Ooit, lang geleden
Philippe
Lechermeier en Rebecca Dautremer, die we kennen van Het grote boek van
vergeten princessen en Geheim dagboek van Klein Duimpje (resp. Davidsfonds
2006, 2013 en 2010) hebben hun derde gezamenlijk project afgerond. Drie jaar
geleden gingen ze van start met het monumentale werk dat Een Bijbel heet.
Het onbepaald lidwoord in de titel springt meteen in het oog. Deze Bijbel
is iets anders dan de verzameling geschriften die samen De Bijbel
vormen, het heilige boek van de christenen. Het omvat ‘Een Oud
Testament’ en ‘Een Nieuw Testament’, onbepaald allemaal. ‘De Bijbel is
gemeengoed’, verklaart Philippe Lechermeier aan het begin van het boek, en ‘behoort
niet alleen toe aan een bepaald geloof of een bepaalde religie.’ Een Bijbel
geeft dus geen religieuze boodschap, maar vertelt een verhaal in mythen en
legenden dat fundamenteel is om onze geschiedenis en onze samenleving te
begrijpen.
Lechermeier kent de
Bijbelverhalen van kindsbeen af zoals zijn grootmoeder ze vertelde. Ze deed dat
op haar eigen manier, vertelde bepaalde verhalen liever dan andere en had ook
een uitgesproken voorkeur voor sommige personages. Zo wordt verhaalstof van oudsher
overgeleverd. Met elke verteller krijg je een persoonlijk getint verhaal, met
andere accenten en eigen interpretaties. Lechermeier en Dautremer doen dat niet
anders: zij vertellen met hun Bijbelverhalen een universeel verhaal van mensen.

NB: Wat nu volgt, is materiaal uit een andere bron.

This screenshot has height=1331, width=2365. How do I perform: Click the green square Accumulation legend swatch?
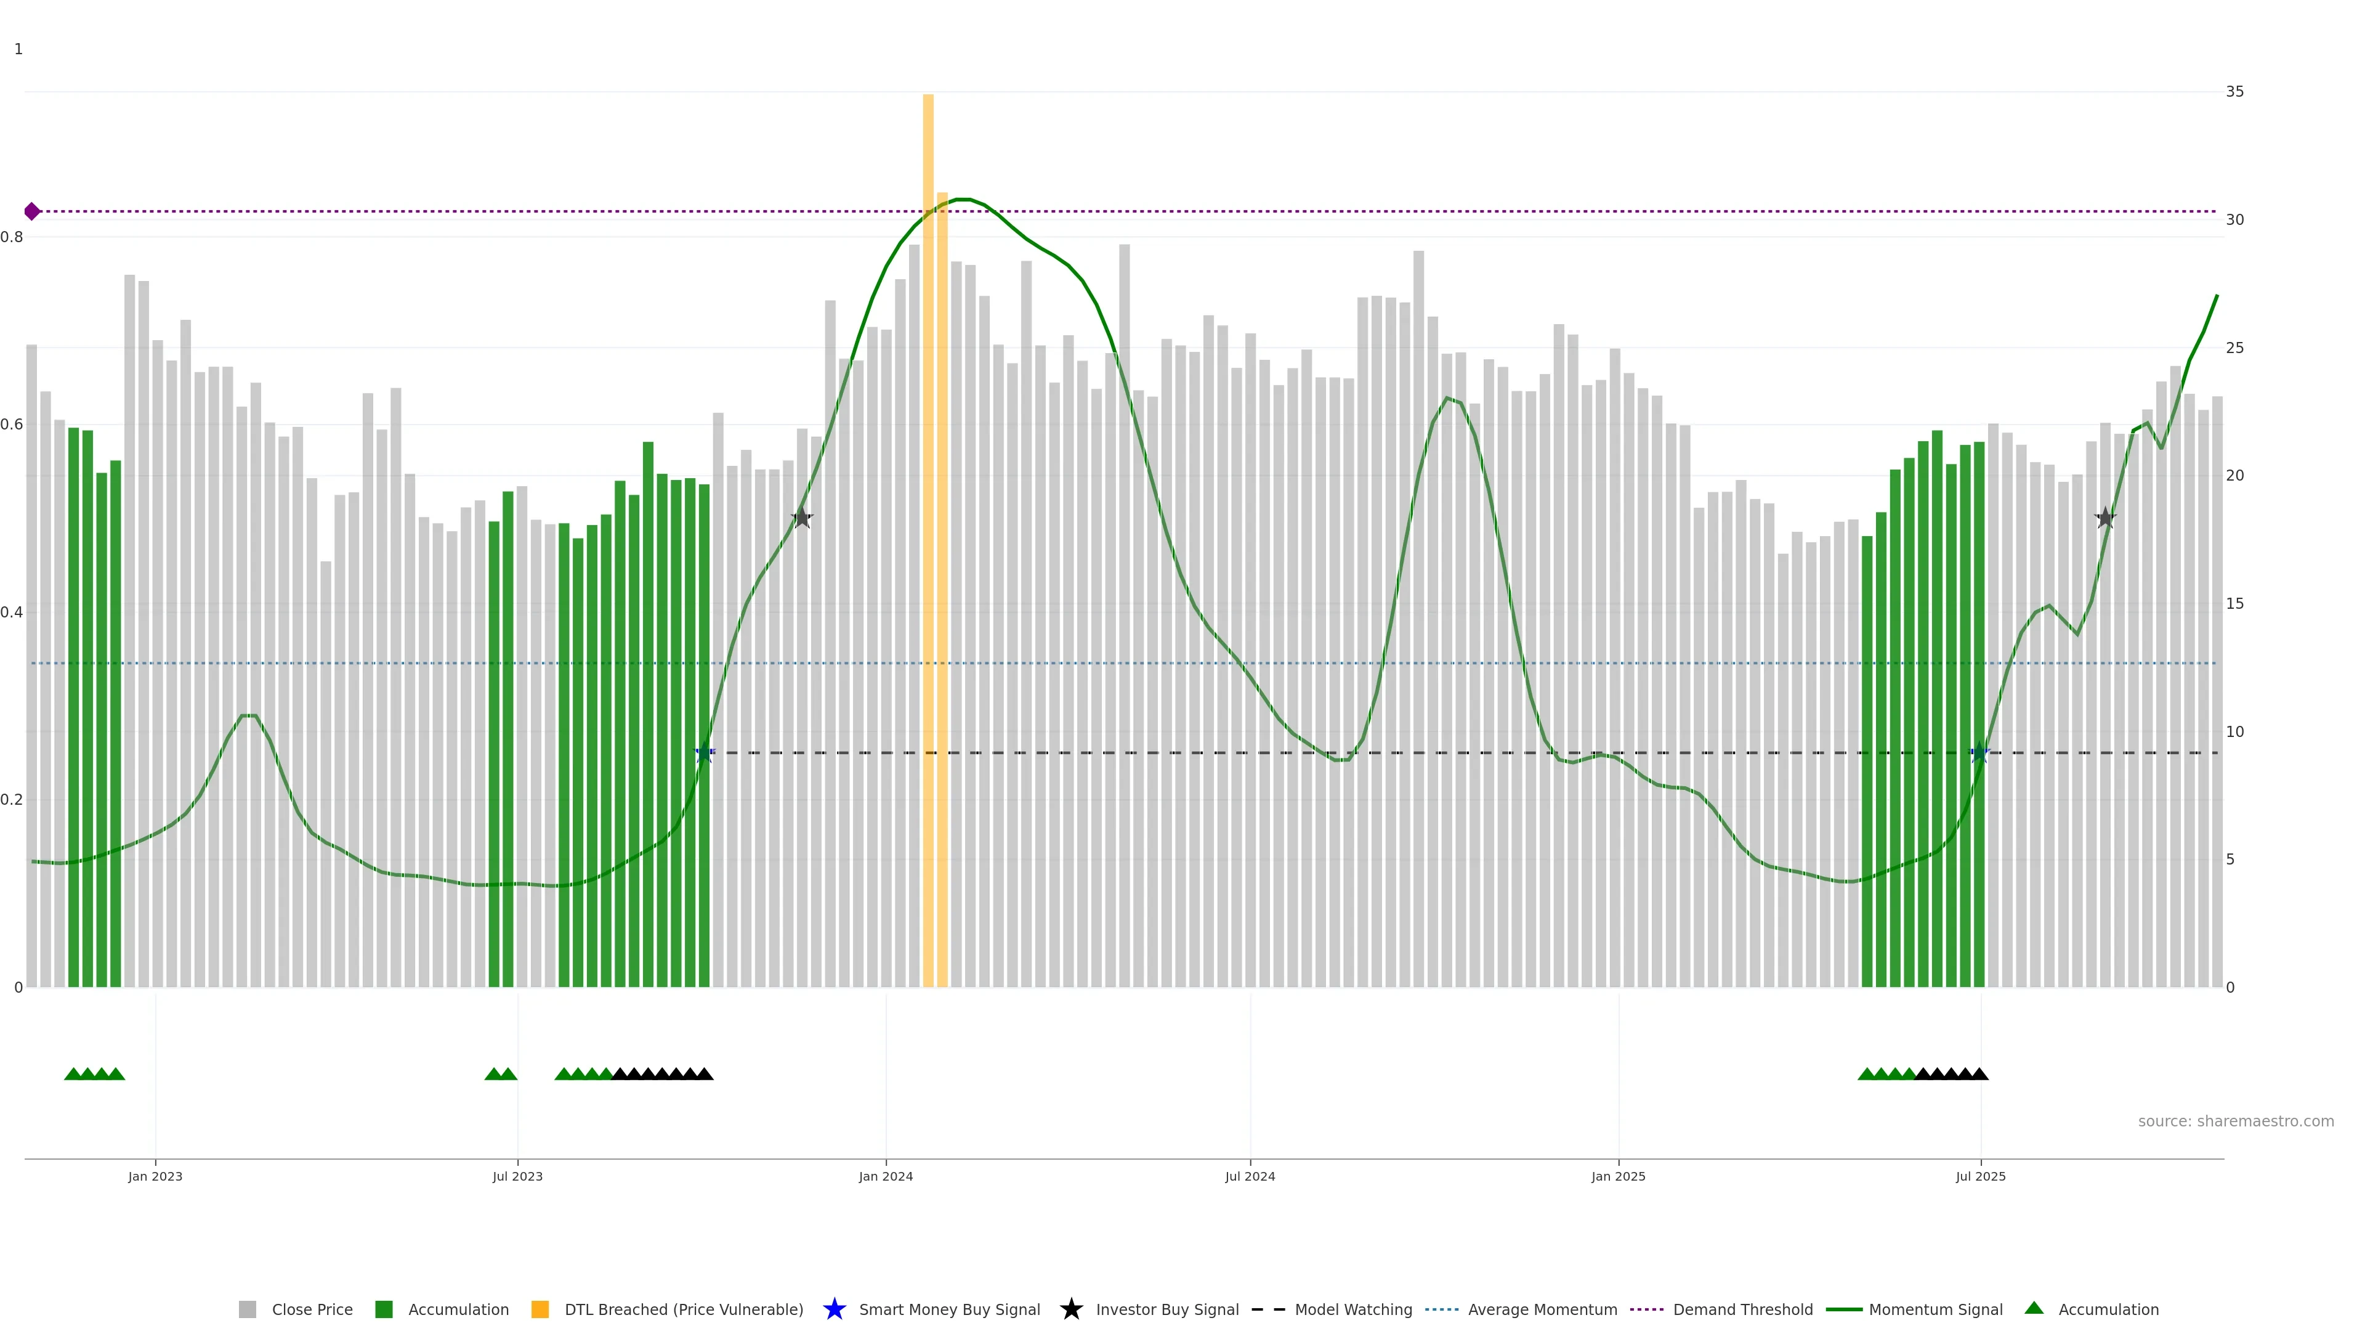click(x=384, y=1310)
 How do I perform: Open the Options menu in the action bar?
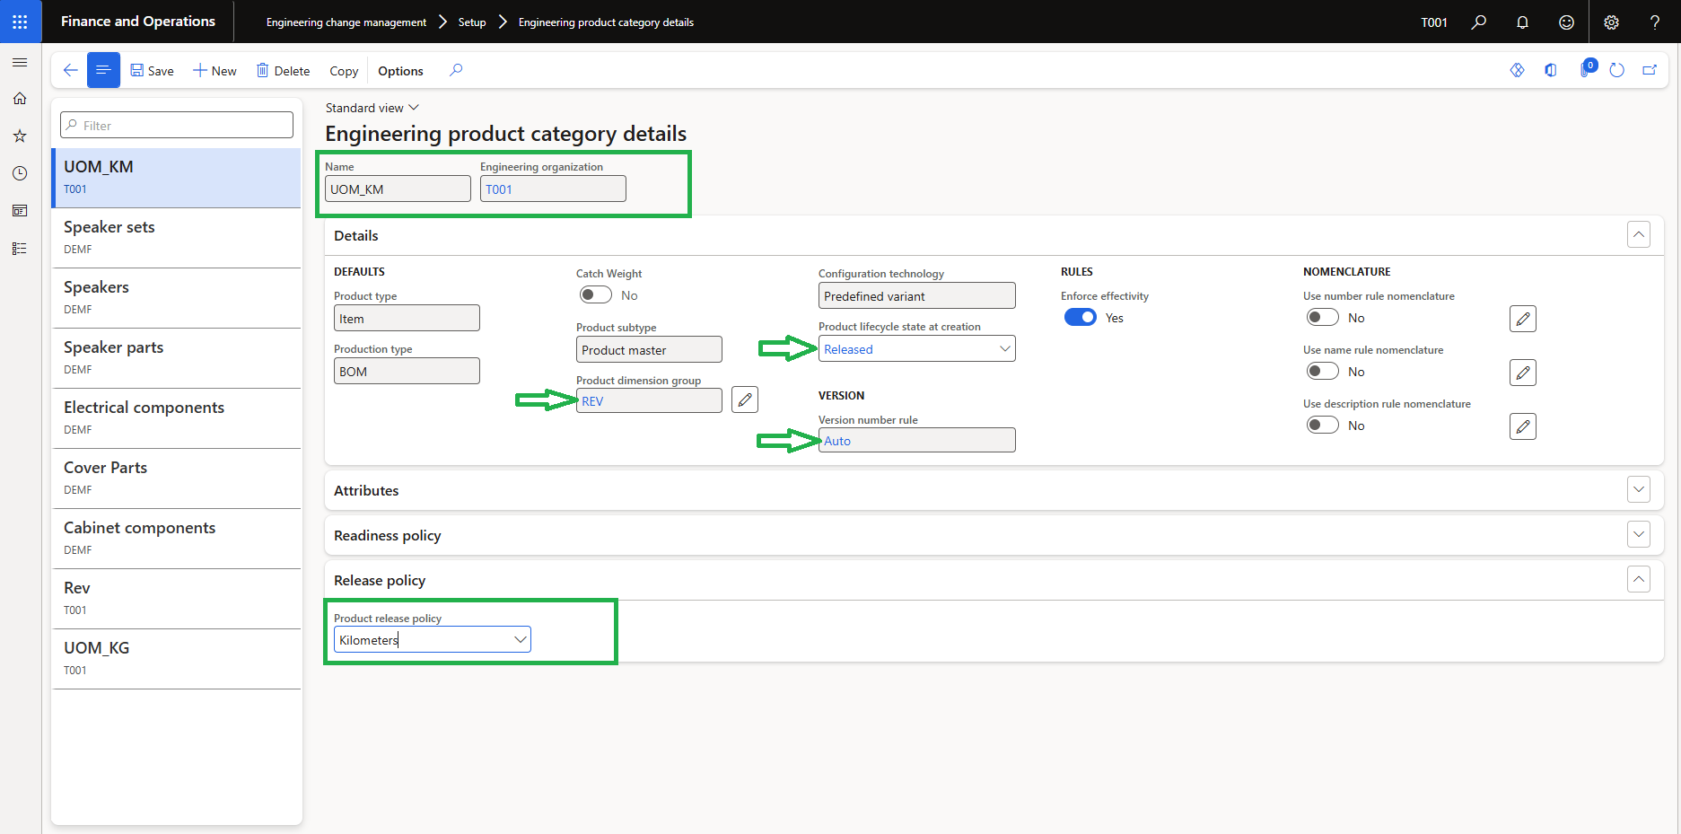400,70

Mensen van toen en van nu, van over de hele wereld.
Die universele dimensie zie je
meteen. Rebecca Dautremer schildert op de eerste pagina’s een indrukwekkend
eerste mensenpaar, wier naakte lichamen deels bruin, deels wit zijn. Dat doet
aan de lichaamsschilderingen van Afrikaanse natuurvolkeren of Aborigines
denken. Dautremer stileert de lichamen zodanig dat het lijkt alsof ze in hun
kleuren — en in hun naaktheid — gekleed gaan. Ze dragen etnische sierraden en
de man ook een lichte hoofdtooi met veertjes. Met deze krachtige esthetische
prenten doorbreekt ze meteen de verwachtingshorizon en trekt ze het religieuze
verhaal uit de christelijke cultuur open.
Een Bijbel is een monumentaal boekwerk van 371
pagina’s, zeer rijk geïllustreerd met ettelijke paginaoverschrijdende prenten.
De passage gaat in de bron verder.